What this task involves =>
Keeping every word in place, write out the entries that come next.

Data for this task =>
>>
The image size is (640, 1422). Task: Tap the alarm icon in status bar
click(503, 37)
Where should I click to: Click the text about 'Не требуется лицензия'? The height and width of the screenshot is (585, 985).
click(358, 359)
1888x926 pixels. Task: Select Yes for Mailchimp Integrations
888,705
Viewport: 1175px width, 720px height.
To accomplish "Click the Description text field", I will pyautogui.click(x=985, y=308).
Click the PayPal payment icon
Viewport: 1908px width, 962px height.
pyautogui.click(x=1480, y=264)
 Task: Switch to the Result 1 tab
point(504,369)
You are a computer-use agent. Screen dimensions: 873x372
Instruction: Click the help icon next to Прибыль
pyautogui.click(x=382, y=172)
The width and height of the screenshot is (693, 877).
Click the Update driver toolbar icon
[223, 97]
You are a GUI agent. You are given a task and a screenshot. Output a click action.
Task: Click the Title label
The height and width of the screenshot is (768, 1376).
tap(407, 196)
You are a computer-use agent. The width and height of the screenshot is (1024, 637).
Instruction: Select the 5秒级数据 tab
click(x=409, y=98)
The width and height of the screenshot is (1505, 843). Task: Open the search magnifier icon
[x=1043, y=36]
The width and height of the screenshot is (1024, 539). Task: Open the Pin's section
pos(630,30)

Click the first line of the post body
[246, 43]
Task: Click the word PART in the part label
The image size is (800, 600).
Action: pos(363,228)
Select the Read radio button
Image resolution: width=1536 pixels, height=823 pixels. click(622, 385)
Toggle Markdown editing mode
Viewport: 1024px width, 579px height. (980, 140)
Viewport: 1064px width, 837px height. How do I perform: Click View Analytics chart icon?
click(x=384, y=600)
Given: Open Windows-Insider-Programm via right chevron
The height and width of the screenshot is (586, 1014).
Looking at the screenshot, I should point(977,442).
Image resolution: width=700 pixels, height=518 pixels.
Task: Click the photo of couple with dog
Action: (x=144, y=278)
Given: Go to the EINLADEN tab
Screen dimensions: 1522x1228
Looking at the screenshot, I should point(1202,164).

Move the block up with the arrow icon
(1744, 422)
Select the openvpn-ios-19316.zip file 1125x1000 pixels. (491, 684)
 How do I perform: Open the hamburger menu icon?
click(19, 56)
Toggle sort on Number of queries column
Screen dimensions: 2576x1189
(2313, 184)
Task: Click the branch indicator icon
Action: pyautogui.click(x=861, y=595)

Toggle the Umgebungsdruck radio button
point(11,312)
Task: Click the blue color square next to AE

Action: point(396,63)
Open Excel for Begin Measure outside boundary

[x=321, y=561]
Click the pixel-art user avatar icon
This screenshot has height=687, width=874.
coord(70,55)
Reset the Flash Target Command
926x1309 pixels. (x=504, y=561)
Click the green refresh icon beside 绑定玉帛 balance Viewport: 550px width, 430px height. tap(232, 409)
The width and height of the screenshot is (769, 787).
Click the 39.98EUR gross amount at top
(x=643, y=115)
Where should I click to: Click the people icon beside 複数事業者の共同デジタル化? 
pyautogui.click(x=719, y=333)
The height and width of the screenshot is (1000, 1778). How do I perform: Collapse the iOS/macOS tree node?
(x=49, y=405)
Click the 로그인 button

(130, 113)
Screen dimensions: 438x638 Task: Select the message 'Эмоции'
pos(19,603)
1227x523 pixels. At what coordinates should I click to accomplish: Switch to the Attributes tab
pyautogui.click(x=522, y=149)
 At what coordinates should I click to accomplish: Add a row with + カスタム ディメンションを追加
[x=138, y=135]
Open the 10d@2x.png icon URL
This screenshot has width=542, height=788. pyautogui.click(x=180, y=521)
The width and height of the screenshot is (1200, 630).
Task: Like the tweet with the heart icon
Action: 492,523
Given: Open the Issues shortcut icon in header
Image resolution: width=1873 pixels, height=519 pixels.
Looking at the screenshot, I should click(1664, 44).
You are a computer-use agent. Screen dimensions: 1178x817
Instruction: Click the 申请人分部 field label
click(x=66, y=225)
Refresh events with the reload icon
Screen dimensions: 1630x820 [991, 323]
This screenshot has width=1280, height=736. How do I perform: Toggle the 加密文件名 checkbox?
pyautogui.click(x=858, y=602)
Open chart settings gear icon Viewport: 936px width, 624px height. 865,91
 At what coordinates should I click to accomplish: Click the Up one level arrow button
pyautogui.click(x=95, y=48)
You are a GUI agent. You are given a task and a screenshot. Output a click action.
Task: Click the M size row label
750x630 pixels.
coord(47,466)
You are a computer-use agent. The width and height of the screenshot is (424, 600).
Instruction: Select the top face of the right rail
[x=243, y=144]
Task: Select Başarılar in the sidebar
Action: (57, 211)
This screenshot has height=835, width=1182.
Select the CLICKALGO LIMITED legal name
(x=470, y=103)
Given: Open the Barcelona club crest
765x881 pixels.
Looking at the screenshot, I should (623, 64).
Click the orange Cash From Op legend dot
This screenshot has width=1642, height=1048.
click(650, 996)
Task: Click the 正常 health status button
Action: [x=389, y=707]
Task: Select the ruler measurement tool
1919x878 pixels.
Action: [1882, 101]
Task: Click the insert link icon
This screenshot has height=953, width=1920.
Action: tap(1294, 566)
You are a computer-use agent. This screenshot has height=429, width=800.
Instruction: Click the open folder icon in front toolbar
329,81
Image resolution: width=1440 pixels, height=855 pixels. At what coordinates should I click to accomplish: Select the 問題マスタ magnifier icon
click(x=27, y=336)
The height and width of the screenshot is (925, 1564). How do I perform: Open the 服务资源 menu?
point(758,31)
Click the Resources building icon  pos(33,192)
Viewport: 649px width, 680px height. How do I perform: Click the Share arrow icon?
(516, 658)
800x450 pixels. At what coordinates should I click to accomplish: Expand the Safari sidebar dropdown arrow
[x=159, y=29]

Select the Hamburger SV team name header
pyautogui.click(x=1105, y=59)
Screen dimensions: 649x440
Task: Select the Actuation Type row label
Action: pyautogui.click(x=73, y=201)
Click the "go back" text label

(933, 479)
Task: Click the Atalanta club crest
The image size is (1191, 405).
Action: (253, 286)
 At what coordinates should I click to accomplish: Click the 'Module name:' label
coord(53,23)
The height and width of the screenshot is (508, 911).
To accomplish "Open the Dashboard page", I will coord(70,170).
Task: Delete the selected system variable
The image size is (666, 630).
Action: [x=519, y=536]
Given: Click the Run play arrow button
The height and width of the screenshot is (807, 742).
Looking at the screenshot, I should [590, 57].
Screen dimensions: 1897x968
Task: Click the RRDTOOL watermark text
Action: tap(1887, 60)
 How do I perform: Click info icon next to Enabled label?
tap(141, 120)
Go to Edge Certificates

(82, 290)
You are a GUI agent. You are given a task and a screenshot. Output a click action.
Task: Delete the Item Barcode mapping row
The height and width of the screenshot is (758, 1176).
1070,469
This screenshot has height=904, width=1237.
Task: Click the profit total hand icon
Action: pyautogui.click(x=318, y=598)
<<
Solution for this problem =>
The image size is (640, 1422). Task: Tap the alarm icon in status bar
click(503, 37)
Where should I click to: Click the text about 'Не требуется лицензия'? The height and width of the screenshot is (585, 985).
click(358, 359)
1888x926 pixels. Task: Select Yes for Mailchimp Integrations
888,705
Viewport: 1175px width, 720px height.
To accomplish "Click the Description text field", I will pyautogui.click(x=985, y=308).
Click the PayPal payment icon
Viewport: 1908px width, 962px height.
pyautogui.click(x=1480, y=264)
 Task: Switch to the Result 1 tab
point(504,369)
You are a computer-use agent. Screen dimensions: 873x372
Instruction: Click the help icon next to Прибыль
pyautogui.click(x=382, y=172)
The width and height of the screenshot is (693, 877).
Click the Update driver toolbar icon
[223, 97]
You are a GUI agent. You are given a task and a screenshot. Output a click action.
Task: Click the Title label
The height and width of the screenshot is (768, 1376).
tap(407, 196)
You are a computer-use agent. The width and height of the screenshot is (1024, 637).
Instruction: Select the 5秒级数据 tab
click(x=409, y=98)
The width and height of the screenshot is (1505, 843). Task: Open the search magnifier icon
[x=1043, y=36]
The width and height of the screenshot is (1024, 539). Task: Open the Pin's section
pos(630,30)

Click the first line of the post body
[246, 43]
Task: Click the word PART in the part label
The image size is (800, 600).
Action: pos(363,228)
Select the Read radio button
Image resolution: width=1536 pixels, height=823 pixels. click(622, 385)
Toggle Markdown editing mode
Viewport: 1024px width, 579px height. (980, 140)
Viewport: 1064px width, 837px height. How do I perform: Click View Analytics chart icon?
click(x=384, y=600)
Given: Open Windows-Insider-Programm via right chevron
The height and width of the screenshot is (586, 1014).
Looking at the screenshot, I should point(977,442).
Image resolution: width=700 pixels, height=518 pixels.
Task: Click the photo of couple with dog
Action: (x=144, y=278)
Given: Go to the EINLADEN tab
Screen dimensions: 1522x1228
Looking at the screenshot, I should point(1202,164).

Move the block up with the arrow icon
(1744, 422)
Select the openvpn-ios-19316.zip file 1125x1000 pixels. (491, 684)
 How do I perform: Open the hamburger menu icon?
click(19, 56)
Toggle sort on Number of queries column
Screen dimensions: 2576x1189
(2313, 184)
Task: Click the branch indicator icon
Action: pyautogui.click(x=861, y=595)

Toggle the Umgebungsdruck radio button
point(11,312)
Task: Click the blue color square next to AE

Action: point(396,63)
Open Excel for Begin Measure outside boundary

[x=321, y=561]
Click the pixel-art user avatar icon
This screenshot has height=687, width=874.
coord(70,55)
Reset the Flash Target Command
926x1309 pixels. (x=504, y=561)
Click the green refresh icon beside 绑定玉帛 balance Viewport: 550px width, 430px height. tap(232, 409)
The width and height of the screenshot is (769, 787).
Click the 39.98EUR gross amount at top
(x=643, y=115)
Where should I click to: Click the people icon beside 複数事業者の共同デジタル化? 
pyautogui.click(x=719, y=333)
The height and width of the screenshot is (1000, 1778). How do I perform: Collapse the iOS/macOS tree node?
(x=49, y=405)
Click the 로그인 button

(130, 113)
Screen dimensions: 438x638 Task: Select the message 'Эмоции'
pos(19,603)
1227x523 pixels. At what coordinates should I click to accomplish: Switch to the Attributes tab
pyautogui.click(x=522, y=149)
 At what coordinates should I click to accomplish: Add a row with + カスタム ディメンションを追加
[x=138, y=135]
Open the 10d@2x.png icon URL
This screenshot has width=542, height=788. pyautogui.click(x=180, y=521)
The width and height of the screenshot is (1200, 630).
Task: Like the tweet with the heart icon
Action: 492,523
Given: Open the Issues shortcut icon in header
Image resolution: width=1873 pixels, height=519 pixels.
Looking at the screenshot, I should click(1664, 44).
You are a computer-use agent. Screen dimensions: 1178x817
Instruction: Click the 申请人分部 field label
click(x=66, y=225)
Refresh events with the reload icon
Screen dimensions: 1630x820 [991, 323]
This screenshot has width=1280, height=736. How do I perform: Toggle the 加密文件名 checkbox?
pyautogui.click(x=858, y=602)
Open chart settings gear icon Viewport: 936px width, 624px height. 865,91
 At what coordinates should I click to accomplish: Click the Up one level arrow button
pyautogui.click(x=95, y=48)
You are a GUI agent. You are given a task and a screenshot. Output a click action.
Task: Click the M size row label
750x630 pixels.
coord(47,466)
You are a computer-use agent. The width and height of the screenshot is (424, 600).
Instruction: Select the top face of the right rail
[x=243, y=144]
Task: Select Başarılar in the sidebar
Action: (57, 211)
This screenshot has height=835, width=1182.
Select the CLICKALGO LIMITED legal name
(x=470, y=103)
Given: Open the Barcelona club crest
765x881 pixels.
Looking at the screenshot, I should (623, 64).
Click the orange Cash From Op legend dot
This screenshot has width=1642, height=1048.
click(650, 996)
Task: Click the 正常 health status button
Action: [x=389, y=707]
Task: Select the ruler measurement tool
1919x878 pixels.
Action: [1882, 101]
Task: Click the insert link icon
This screenshot has height=953, width=1920.
Action: tap(1294, 566)
You are a computer-use agent. This screenshot has height=429, width=800.
Instruction: Click the open folder icon in front toolbar
329,81
Image resolution: width=1440 pixels, height=855 pixels. At what coordinates should I click to accomplish: Select the 問題マスタ magnifier icon
click(x=27, y=336)
The height and width of the screenshot is (925, 1564). How do I perform: Open the 服务资源 menu?
point(758,31)
Click the Resources building icon  pos(33,192)
Viewport: 649px width, 680px height. How do I perform: Click the Share arrow icon?
(516, 658)
800x450 pixels. At what coordinates should I click to accomplish: Expand the Safari sidebar dropdown arrow
[x=159, y=29]

Select the Hamburger SV team name header
pyautogui.click(x=1105, y=59)
Screen dimensions: 649x440
Task: Select the Actuation Type row label
Action: pyautogui.click(x=73, y=201)
Click the "go back" text label

(933, 479)
Task: Click the Atalanta club crest
The image size is (1191, 405).
Action: (253, 286)
 At what coordinates should I click to accomplish: Click the 'Module name:' label
coord(53,23)
The height and width of the screenshot is (508, 911).
To accomplish "Open the Dashboard page", I will coord(70,170).
Task: Delete the selected system variable
The image size is (666, 630).
Action: [x=519, y=536]
Given: Click the Run play arrow button
The height and width of the screenshot is (807, 742).
Looking at the screenshot, I should [590, 57].
Screen dimensions: 1897x968
Task: Click the RRDTOOL watermark text
Action: tap(1887, 60)
 How do I perform: Click info icon next to Enabled label?
tap(141, 120)
Go to Edge Certificates

(82, 290)
You are a GUI agent. You are given a task and a screenshot. Output a click action.
Task: Delete the Item Barcode mapping row
The height and width of the screenshot is (758, 1176).
1070,469
This screenshot has height=904, width=1237.
Task: Click the profit total hand icon
Action: pyautogui.click(x=318, y=598)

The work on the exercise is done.